# "Hand Molding"?



## Crombie (Feb 9, 2013)

Is there anyway to hand mold Melt & Pour soap.  My daughter wants to form it into balls.  Can you wait until it cools down and do this - and, if so, what temp.  Or is it even possible.


----------



## Trxflyer (Feb 9, 2013)

I don't do M&P soap but 3D molding is one of the best attributes of doing M&P.  Simply search Google for "3D Soap Molds" and you'll have ample sources of suppliers, techniques, etc.  Same for youtube for free lessons your daughter can use for technique.  

https://www.google.com/search?client=safari&rls=en&q=3d+molds+soap&ie=UTF-8&oe=UTF-8


----------



## Crombie (Feb 9, 2013)

*Hand-Formed Soap*

Thank you for replying.  I am familiar with the 3D molds.  So, you do not think there is any way to actually hand-form the soap at any point in the process.  My daughter wanted to make a wheat germ soap that looks like rocks - and she wanted the "rougher" look for a hand formed ball to make it appear more natural and "rock-like".


----------



## Trxflyer (Feb 9, 2013)

I really wish I could help but I've never made M&P soap.  But.....this video looks like you could alter it a bit to make rocks.  Skip ahead to where the lady is making the ice cream 'scoops'.  I think perhaps you could change the color and using a scoop could start the rocks and if need be, use your fingers to change the final surface effects to your taste.  If nothing else, perhaps the recipe she gives for the scoops will be sufficient for it to be the right consistency for you to manually mold it in a way different from scooping if you don't prefer that method. [ame]http://www.youtube.com/watch?v=B1ffyjFU6wk[/ame]


----------



## Clayjar (Feb 11, 2013)

It will take a few trial and errors to do. But wait until it starts to form a skin before you mold it with your hands. Though you lose some soap base in the process because some will stick to your hands. Keep notes and measure the temperature until you find out the best time to mold it with your bare hands.


----------



## deb8907 (Feb 11, 2013)

It may be easier to use a loaf pan and pour a few inches, then after it has cooled and set up to carve rocks our with a knife.  I carved MP into seaglass for Christmas gifts.  That is - if your daughter is not too young to use a knife.  If she is too young, you can do and and she can watch.


----------



## melstan775 (Feb 11, 2013)

There's a coal soap tutorial that might work for the rocks, let me see if I can find it.... 

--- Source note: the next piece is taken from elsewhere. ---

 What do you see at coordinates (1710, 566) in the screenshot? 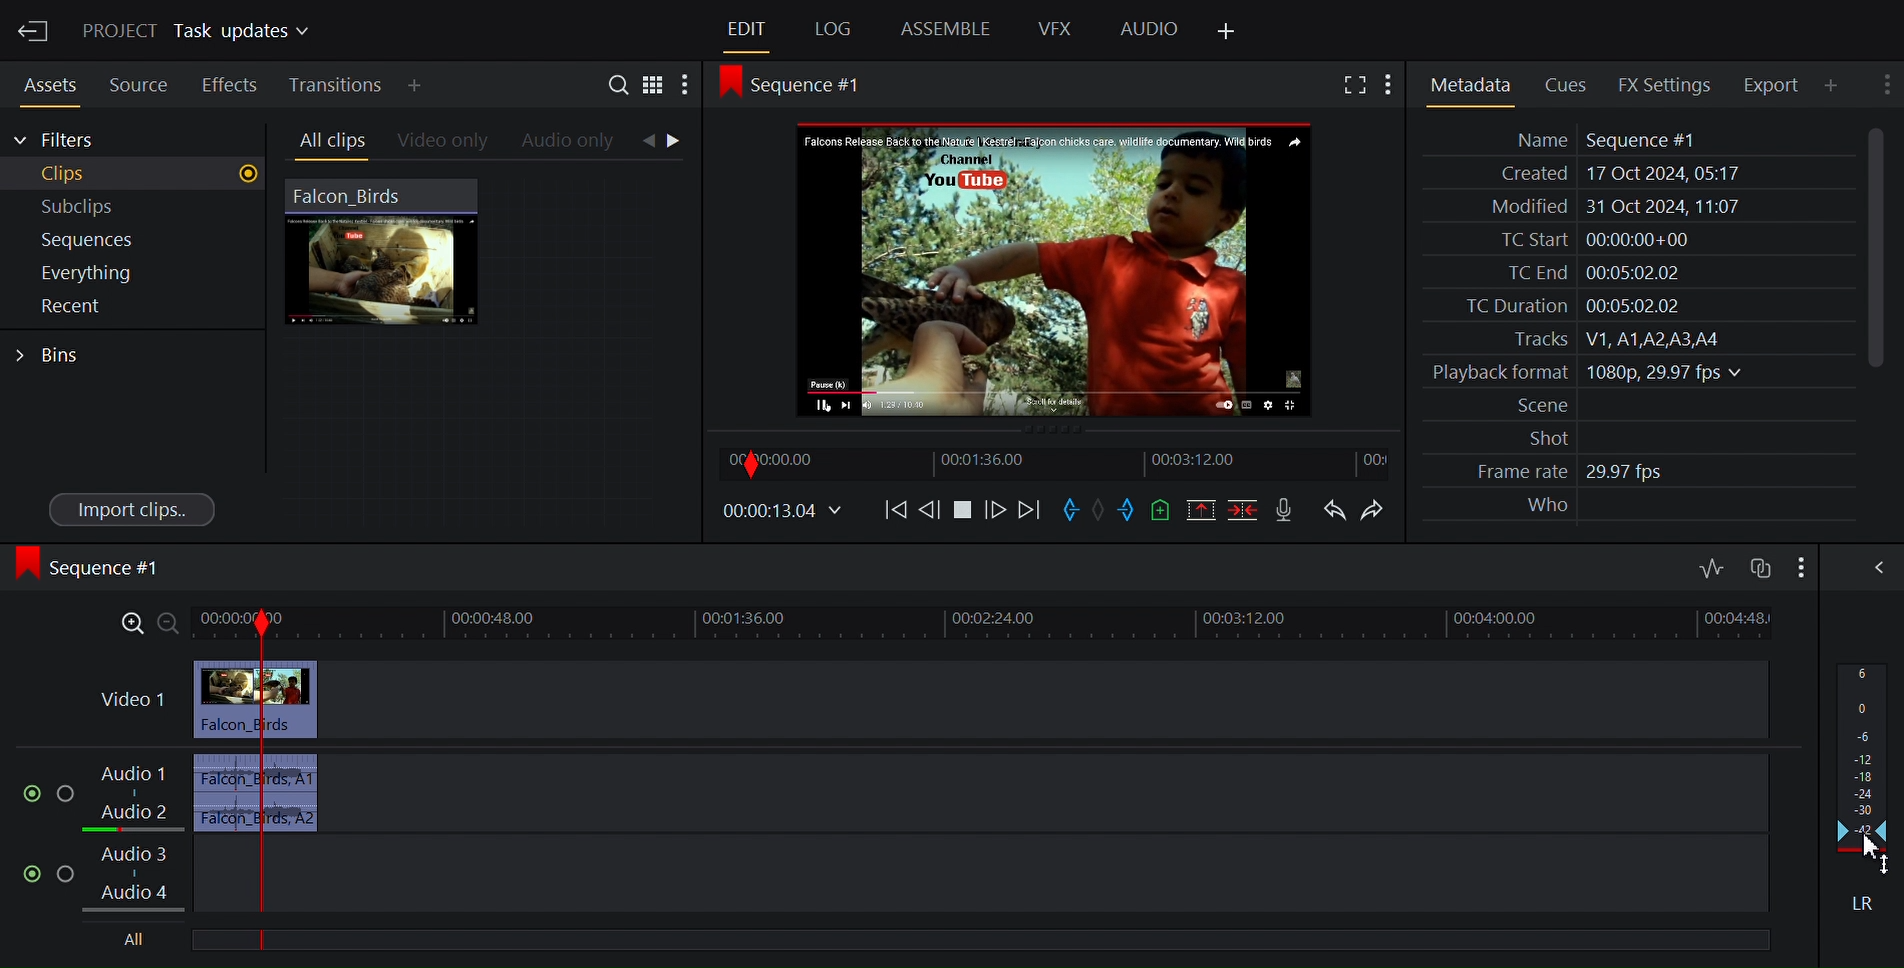
I see `Toggle audio editing levels` at bounding box center [1710, 566].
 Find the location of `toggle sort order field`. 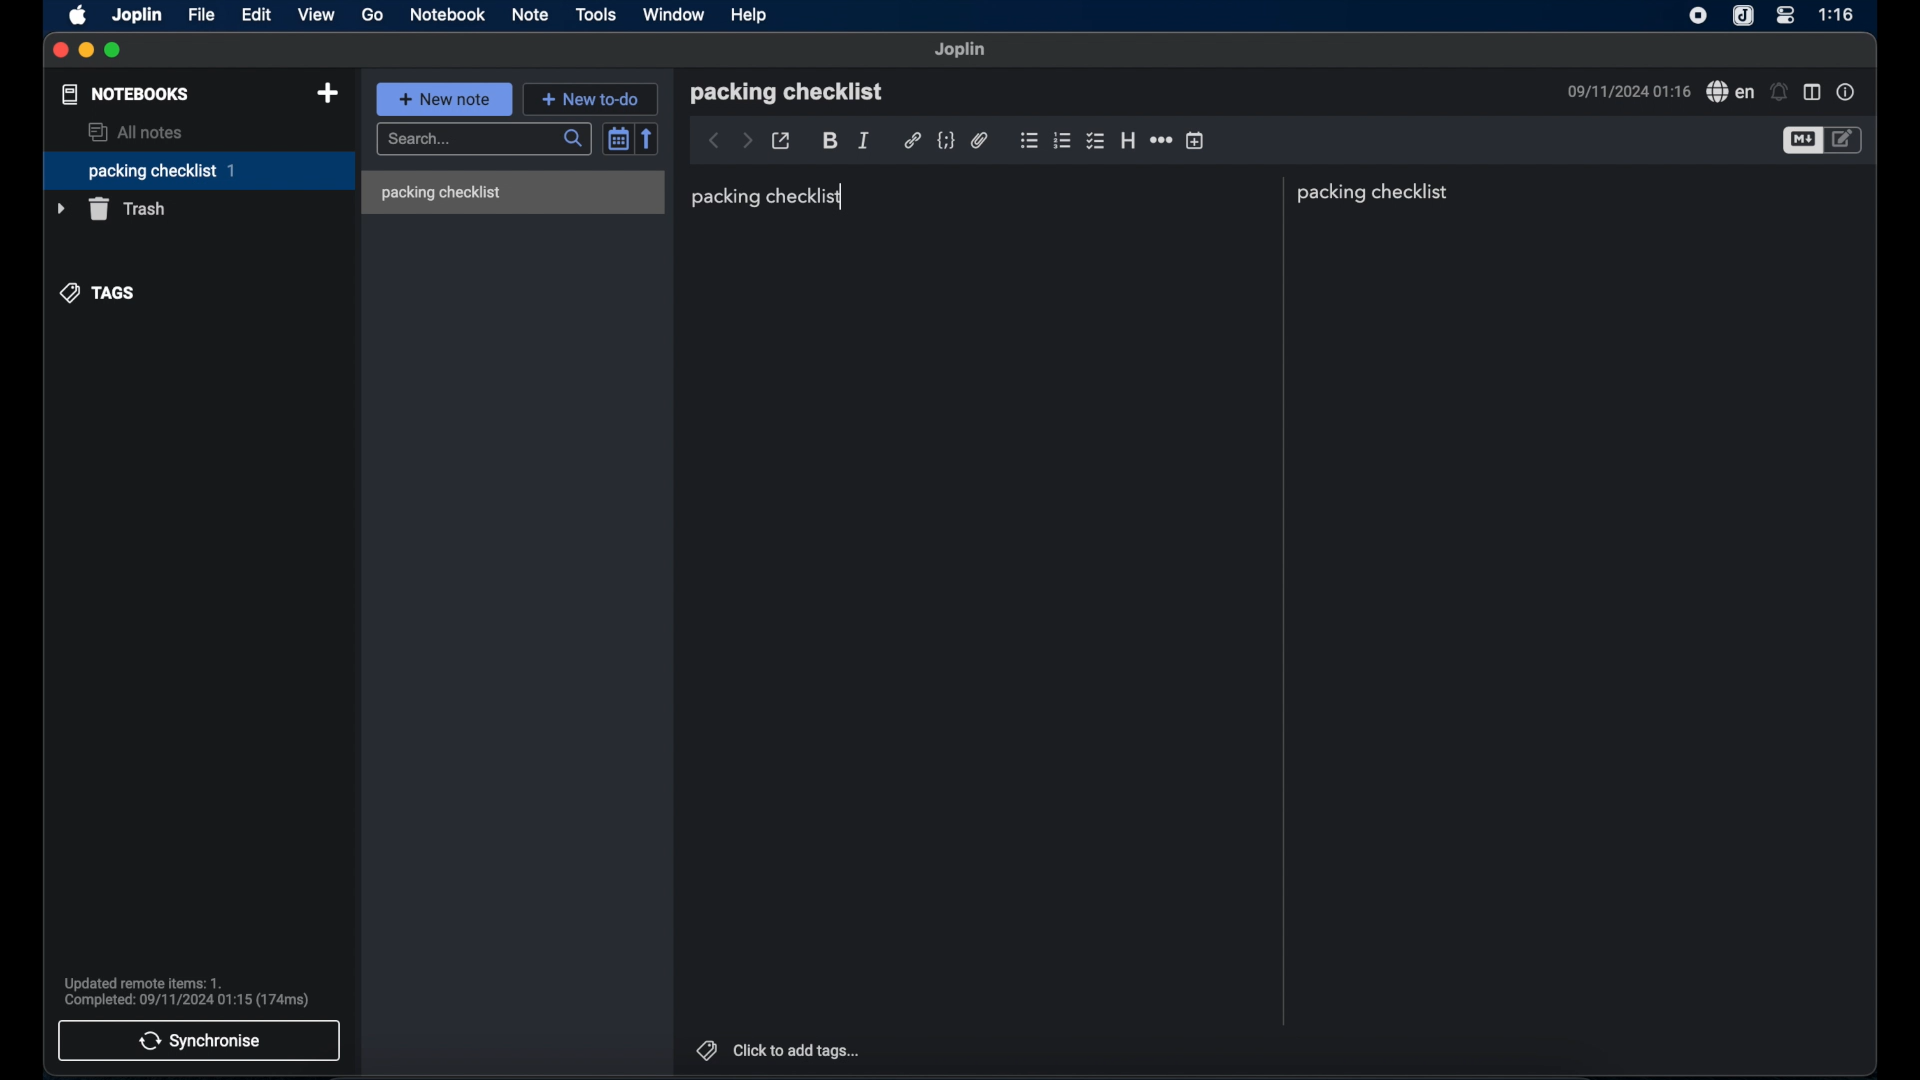

toggle sort order field is located at coordinates (617, 138).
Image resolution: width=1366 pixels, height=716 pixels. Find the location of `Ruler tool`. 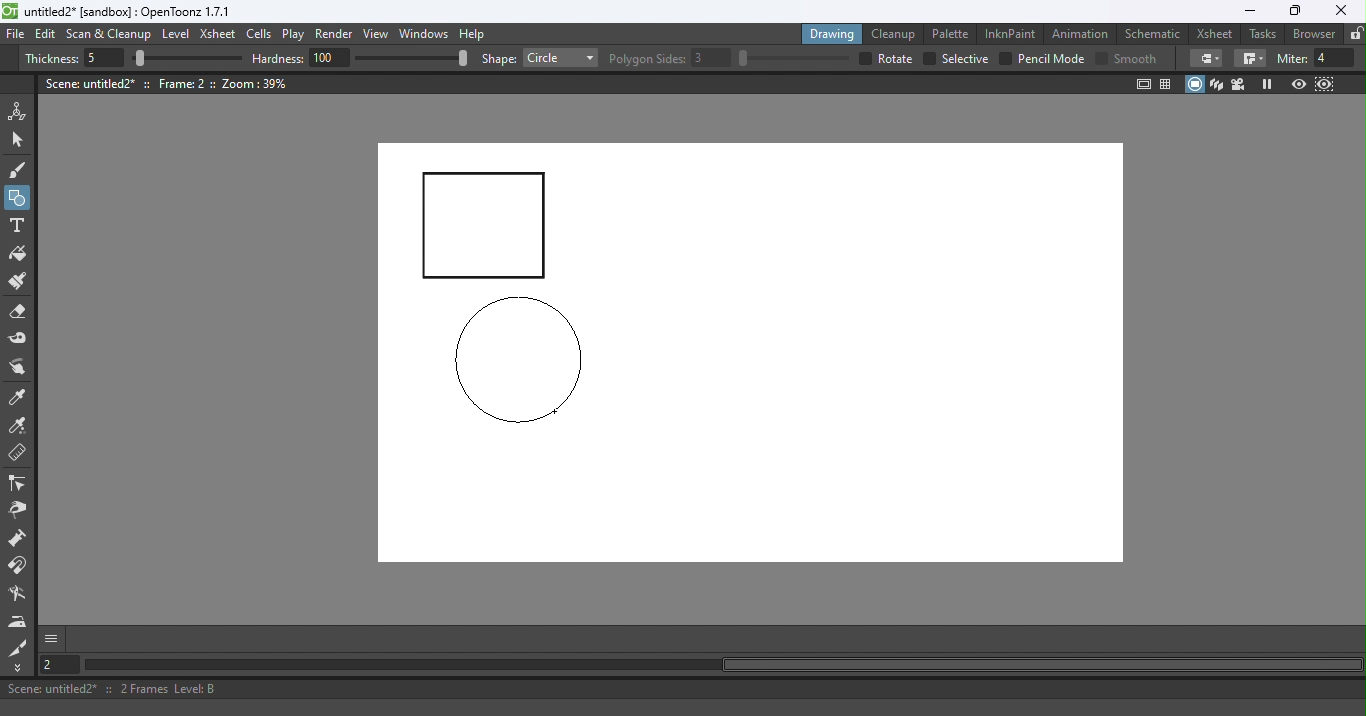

Here it is, while her soaps are round, your daughter could certainly change the shape to be more random, and of course the color choice is hers as well.  For multiple color rocks, just make smaller batches with different colors then mix them together in her hands, not in the bowls. 

[ame="http://www.youtube.com/watch?v=YKdzuSAMB_Y"]http://www.youtube.com/watch?v=YKdzuSAMB_Y[/ame]


----------



## Crombie (Feb 11, 2013)

Wow!  Thanks to all who responded.


----------



## Genny (Feb 11, 2013)

You can hand mold MP.  I've whipped MP many times & then formed it into balls that way.


----------



## Crombie (Feb 12, 2013)

*Whipping MP for Hand Molding*

Do you mean whip it with my hand mixer?   At what temperature do you whip it?


----------



## Genny (Feb 12, 2013)

I use an egg beater whip thing to whip it when it's melted.  As you whip it, it starts to incorporate air into it.  If you stop whipping it, it will liquidize again, so just keep whipping it until it's solid.


----------